With SEA CHANGE, Nancy Kress successfully renders a global-scale conflict in intimate terms
The recently released SEA CHANGE by Nancy Kress continues to garner notice.
THE 1000 YEAR PLAN praises the book.
Kress, a long-established master of conjectural sci-fi, renders a global-scale conflict in intimate terms. The obstacles Renata faces and the choices she makes have deeply personal consequences for her as well as world-changing implications, allowing the author to effectively whittle away the border between the macro and the micro.
For FEMALE FIRST, Kress contributed the essay “Saving The World, One Carrot At A Time“.
I’m always a little suspicious when writers assert confidently their one specific source of inspiration for a given story. Fiction comes from a deep well within each writer, a well filled with everything one has experienced, seen, read, heard, thought about, all sloshing around down there and cross-breeding like some promiscuous water-borne micro-organisms. With luck, the combinations spawn a story.
In the case of my novella Sea Change, however, I can identify the three things that moved me to write this story. For me, not only is this atypical, but the elements floated into mind in an order atypical for me.
The first was a cause I believe in. Starting with a cause is dangerous, because it can lead to a polemic rather than a story. The way around this is to present your cause, first, in terms of how it affects your character (and it had better do so deeply, viscerally, urgently). Second, present your cause in a balanced way, showing not just the pluses but also the minuses. There is, after all, no free lunch.
The cause that interests me is genetically altered crops. There is a huge prejudice among many people against GMOs, mostly because there is so much disinformation out there. For hundreds of years agriculturists have cross-bred strains of crops and even different species (tangelos, anyone?) Genetic engineering just does it faster and more reliably. Is it “natural”? No. Neither is putting antibiotics into your body to cure plague. Or transplanting a heart from one body to another.

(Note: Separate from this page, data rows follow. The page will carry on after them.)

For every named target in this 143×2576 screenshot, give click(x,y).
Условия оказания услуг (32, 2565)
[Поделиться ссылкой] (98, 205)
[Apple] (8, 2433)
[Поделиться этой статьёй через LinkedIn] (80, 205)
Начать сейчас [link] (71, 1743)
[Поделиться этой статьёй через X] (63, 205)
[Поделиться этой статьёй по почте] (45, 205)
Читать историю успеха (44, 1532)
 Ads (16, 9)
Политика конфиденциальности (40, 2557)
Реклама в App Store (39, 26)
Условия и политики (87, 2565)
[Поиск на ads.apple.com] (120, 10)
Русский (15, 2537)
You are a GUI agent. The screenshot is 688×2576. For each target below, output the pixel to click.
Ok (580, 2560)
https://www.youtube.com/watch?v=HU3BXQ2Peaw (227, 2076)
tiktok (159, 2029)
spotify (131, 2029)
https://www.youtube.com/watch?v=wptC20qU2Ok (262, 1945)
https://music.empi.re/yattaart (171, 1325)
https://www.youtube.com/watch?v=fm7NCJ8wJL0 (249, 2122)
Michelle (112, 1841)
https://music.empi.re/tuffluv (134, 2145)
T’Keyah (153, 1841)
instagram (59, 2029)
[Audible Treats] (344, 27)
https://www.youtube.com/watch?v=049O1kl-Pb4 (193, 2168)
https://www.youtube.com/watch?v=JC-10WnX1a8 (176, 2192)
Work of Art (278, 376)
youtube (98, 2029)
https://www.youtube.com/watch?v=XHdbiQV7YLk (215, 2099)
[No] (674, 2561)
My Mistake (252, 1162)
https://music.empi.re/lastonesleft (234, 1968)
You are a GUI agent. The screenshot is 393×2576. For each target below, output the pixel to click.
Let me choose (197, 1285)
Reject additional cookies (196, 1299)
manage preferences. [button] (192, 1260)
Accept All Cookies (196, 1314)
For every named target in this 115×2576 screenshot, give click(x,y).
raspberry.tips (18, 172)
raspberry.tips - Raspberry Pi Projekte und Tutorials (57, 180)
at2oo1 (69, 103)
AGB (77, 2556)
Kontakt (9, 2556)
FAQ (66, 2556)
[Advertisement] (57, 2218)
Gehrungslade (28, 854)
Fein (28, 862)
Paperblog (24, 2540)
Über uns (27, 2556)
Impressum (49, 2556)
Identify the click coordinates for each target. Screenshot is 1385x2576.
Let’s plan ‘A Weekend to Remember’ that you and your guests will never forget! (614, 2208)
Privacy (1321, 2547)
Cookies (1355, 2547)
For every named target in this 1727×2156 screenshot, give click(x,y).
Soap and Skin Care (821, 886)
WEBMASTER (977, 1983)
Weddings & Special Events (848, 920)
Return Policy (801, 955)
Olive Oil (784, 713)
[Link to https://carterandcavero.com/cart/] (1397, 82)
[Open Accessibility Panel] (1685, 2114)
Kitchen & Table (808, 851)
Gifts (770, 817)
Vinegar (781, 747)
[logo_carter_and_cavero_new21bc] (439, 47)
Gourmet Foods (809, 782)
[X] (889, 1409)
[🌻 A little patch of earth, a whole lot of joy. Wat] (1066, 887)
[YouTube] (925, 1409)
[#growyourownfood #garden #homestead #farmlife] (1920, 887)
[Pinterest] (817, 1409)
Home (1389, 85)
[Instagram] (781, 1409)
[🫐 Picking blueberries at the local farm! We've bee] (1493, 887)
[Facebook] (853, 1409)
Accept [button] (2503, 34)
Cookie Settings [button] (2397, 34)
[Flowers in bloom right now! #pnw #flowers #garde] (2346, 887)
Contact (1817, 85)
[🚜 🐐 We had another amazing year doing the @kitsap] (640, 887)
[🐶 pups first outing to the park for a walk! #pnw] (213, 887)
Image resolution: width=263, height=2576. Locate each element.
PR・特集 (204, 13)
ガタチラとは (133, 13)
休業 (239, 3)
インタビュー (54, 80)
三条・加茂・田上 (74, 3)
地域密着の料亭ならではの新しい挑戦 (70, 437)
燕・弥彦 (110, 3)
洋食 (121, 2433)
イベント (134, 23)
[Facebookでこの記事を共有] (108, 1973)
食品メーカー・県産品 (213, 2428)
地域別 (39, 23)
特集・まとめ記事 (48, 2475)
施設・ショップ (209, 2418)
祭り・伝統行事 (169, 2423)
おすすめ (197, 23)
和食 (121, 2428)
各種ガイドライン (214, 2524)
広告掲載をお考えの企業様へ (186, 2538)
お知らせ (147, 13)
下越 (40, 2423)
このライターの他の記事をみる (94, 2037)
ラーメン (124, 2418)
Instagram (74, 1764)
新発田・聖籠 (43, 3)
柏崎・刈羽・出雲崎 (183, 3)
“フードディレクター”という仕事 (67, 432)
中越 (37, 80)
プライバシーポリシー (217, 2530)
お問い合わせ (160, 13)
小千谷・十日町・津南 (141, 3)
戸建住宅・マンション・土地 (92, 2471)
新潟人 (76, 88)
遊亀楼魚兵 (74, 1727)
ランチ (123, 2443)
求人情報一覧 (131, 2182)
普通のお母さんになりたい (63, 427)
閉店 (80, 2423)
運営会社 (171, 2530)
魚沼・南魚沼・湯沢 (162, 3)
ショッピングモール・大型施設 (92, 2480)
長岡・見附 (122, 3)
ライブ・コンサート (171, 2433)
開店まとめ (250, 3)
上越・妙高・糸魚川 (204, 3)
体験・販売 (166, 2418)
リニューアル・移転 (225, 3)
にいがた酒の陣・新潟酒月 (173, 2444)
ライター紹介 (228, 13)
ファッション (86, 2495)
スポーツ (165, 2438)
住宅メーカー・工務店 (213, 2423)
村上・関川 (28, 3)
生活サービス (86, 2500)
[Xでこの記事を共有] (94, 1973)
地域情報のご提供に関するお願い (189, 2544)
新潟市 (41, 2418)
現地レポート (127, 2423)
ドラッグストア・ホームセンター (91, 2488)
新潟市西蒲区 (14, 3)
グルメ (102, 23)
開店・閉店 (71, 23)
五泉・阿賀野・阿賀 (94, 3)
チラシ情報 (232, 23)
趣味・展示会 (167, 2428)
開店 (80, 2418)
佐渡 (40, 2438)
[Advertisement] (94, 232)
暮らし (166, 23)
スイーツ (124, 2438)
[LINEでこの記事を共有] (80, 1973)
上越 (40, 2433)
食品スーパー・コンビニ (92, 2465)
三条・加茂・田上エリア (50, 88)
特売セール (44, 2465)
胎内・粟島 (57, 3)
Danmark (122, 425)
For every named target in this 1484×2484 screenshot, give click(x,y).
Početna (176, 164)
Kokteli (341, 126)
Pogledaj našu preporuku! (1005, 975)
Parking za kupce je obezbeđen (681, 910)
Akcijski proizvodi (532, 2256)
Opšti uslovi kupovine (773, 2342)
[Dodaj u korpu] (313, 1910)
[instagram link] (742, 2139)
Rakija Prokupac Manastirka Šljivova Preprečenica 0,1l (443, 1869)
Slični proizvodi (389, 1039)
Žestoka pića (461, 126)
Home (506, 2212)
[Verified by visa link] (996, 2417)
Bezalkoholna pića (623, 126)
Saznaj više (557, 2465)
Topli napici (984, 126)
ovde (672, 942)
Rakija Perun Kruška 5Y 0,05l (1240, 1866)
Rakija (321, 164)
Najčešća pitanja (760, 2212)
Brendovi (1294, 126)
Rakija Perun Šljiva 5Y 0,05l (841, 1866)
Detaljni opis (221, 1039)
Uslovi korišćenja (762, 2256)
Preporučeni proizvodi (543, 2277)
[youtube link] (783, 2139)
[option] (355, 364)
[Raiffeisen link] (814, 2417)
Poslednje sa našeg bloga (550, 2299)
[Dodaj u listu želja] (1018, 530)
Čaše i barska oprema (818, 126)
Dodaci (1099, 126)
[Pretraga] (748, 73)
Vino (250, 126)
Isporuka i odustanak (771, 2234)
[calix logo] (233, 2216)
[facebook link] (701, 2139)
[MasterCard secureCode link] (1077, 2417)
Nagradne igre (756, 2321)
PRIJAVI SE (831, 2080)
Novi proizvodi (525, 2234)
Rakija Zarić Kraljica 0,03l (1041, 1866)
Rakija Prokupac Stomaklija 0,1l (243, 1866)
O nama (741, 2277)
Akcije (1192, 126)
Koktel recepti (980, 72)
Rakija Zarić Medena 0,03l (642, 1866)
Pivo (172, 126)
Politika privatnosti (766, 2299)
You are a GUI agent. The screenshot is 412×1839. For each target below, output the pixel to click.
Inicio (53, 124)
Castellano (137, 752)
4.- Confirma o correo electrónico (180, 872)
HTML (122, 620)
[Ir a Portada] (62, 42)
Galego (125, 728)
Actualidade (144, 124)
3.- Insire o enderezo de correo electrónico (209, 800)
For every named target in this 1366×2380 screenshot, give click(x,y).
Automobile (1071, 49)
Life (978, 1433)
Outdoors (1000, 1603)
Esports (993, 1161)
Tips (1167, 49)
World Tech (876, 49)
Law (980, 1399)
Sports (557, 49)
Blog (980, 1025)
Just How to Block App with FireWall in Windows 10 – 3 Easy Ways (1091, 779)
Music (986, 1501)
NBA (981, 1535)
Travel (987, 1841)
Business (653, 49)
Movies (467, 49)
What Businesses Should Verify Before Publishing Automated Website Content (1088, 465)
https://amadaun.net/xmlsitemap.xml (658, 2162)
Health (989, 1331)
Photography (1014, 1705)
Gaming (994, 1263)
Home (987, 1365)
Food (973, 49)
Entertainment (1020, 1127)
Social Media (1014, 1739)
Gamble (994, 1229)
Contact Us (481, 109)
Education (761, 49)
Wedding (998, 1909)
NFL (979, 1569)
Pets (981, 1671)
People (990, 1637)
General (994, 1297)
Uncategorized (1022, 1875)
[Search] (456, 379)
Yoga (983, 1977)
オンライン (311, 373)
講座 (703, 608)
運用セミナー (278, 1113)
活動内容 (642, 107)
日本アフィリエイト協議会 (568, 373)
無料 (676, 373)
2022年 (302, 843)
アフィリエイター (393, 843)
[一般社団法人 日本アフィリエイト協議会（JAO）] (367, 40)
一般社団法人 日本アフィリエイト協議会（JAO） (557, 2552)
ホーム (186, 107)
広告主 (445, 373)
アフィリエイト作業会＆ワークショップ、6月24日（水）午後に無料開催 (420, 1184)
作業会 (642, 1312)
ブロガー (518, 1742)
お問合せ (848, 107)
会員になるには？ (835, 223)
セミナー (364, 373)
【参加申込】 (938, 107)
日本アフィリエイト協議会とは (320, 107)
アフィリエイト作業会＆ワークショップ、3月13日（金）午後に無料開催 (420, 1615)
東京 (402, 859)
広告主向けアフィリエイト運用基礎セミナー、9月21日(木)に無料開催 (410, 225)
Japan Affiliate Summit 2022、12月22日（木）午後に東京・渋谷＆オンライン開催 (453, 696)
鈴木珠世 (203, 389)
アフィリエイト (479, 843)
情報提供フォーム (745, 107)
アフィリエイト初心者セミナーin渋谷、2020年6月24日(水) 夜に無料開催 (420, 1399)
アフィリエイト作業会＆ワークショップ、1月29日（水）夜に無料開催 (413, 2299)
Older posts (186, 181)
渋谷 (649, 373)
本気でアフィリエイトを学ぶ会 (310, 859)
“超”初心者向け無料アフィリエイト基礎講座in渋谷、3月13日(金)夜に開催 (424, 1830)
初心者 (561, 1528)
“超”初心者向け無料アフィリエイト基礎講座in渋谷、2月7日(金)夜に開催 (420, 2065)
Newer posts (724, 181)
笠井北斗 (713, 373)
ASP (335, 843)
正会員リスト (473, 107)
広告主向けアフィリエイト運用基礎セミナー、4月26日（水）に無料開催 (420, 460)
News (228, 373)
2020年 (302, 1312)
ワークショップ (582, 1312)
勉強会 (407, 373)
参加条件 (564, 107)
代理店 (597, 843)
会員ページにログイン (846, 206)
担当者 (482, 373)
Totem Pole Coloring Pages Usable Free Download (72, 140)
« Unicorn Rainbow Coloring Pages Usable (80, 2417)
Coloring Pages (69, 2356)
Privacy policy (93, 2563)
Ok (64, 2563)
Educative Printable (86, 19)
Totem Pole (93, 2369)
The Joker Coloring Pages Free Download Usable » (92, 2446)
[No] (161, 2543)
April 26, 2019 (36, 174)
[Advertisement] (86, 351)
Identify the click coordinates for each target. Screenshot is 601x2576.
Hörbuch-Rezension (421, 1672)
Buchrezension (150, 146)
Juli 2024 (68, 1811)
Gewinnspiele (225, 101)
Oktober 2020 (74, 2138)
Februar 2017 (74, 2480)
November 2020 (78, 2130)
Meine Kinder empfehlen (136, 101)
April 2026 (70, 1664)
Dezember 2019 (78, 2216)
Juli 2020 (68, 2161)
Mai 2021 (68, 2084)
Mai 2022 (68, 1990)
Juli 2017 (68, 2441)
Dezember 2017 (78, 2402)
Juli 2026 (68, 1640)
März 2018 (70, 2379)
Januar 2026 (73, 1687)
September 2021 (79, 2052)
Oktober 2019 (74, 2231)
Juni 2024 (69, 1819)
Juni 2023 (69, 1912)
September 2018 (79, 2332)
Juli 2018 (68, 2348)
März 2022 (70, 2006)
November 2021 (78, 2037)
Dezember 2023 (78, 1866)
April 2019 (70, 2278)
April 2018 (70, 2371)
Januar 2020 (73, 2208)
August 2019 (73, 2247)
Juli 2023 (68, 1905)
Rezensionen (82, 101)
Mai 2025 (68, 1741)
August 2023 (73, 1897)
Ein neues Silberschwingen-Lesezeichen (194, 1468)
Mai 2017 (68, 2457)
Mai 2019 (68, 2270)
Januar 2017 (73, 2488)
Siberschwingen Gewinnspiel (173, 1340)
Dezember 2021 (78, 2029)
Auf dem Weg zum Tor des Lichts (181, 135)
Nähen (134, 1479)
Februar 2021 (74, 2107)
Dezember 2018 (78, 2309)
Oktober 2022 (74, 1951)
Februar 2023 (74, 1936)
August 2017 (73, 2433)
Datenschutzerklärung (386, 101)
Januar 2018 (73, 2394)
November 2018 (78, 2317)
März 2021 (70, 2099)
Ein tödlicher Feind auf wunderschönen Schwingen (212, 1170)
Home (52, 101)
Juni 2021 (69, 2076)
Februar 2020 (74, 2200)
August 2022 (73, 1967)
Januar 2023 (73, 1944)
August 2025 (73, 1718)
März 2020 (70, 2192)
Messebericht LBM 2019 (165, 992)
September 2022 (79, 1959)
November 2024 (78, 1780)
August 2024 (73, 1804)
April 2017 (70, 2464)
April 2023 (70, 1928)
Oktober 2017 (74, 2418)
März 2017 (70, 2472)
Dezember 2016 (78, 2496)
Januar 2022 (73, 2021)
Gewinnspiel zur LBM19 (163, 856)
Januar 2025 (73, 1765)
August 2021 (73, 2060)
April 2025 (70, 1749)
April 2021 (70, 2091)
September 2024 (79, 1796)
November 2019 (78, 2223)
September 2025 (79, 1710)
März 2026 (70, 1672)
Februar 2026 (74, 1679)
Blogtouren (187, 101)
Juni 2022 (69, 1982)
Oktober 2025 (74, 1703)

My passionate belief in GMOs comes from knowing how necessary they will be to feeding the world in the future, particularly poor countries. Rising temperatures and increased flooding of coastal growing areas, plus a growing global population, all make food insecurity a problem that is not going to go away. Already, the UN estimates, 10% of the world suffers from chronic hunger, and a disproportionate number of them are women and children. Crops engineered for greater yields and changing growing conditions can and will help.
Jim Higgins and Chris Foran of MILWAUKEE JOURNAL SENTINEL list the title among 71 books for summer reading in 2020.